When it comes to the technology itself, thorium proponents also tend to be coy about mentioning problems that don’t afflict other reactor types. For example, the materials needed for practical molten salt reactors are extremely corrosive. There has been progress towards finding a metal that can hold them, but no ideal alloy has yet been found. This isn’t necessarily a show stopper, but it’s not an insignificant problem, either. Such material issues have been largely solved for conventional reactors. If, as would seem to be the case, these are no longer economically competitive with their rivals, then molten salt is pretty much out of the question, at least for the time being. It’s important to point out that, if breeder reactors ever do become economically feasible again, it will always be necessary to insure that they are secure, and that the materials they produce can’t be diverted for making weapons. That concern applies to both plutonium and thorium breeders.

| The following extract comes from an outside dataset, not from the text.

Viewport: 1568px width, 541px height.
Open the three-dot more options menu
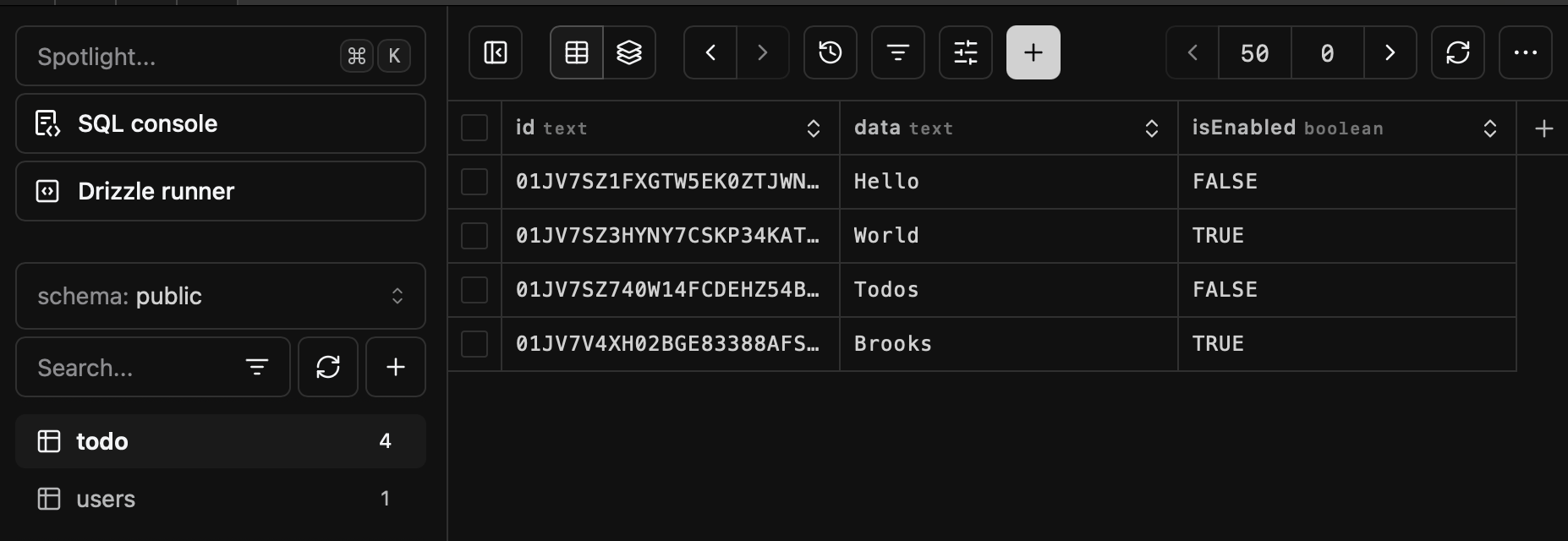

Meanwhile, it might behoove our political leaders to consider the question of why it was once possible to build more than 50 experimental reactors at what is now Idaho National Laboratory alone in a relatively short period of time for a small fraction of what similar reactors would cost today. Merely negotiating the regulatory hurdles for building a power reactor based on anything as novel as the thorium fuel cycle would take the better part of a decade. All these hurdles have been put in place in the name of “safety.” That begs the question of how “safe” we will be if we lack reliable sources of electric energy. There is a point beyond which excessive regulation itself becomes unsafe.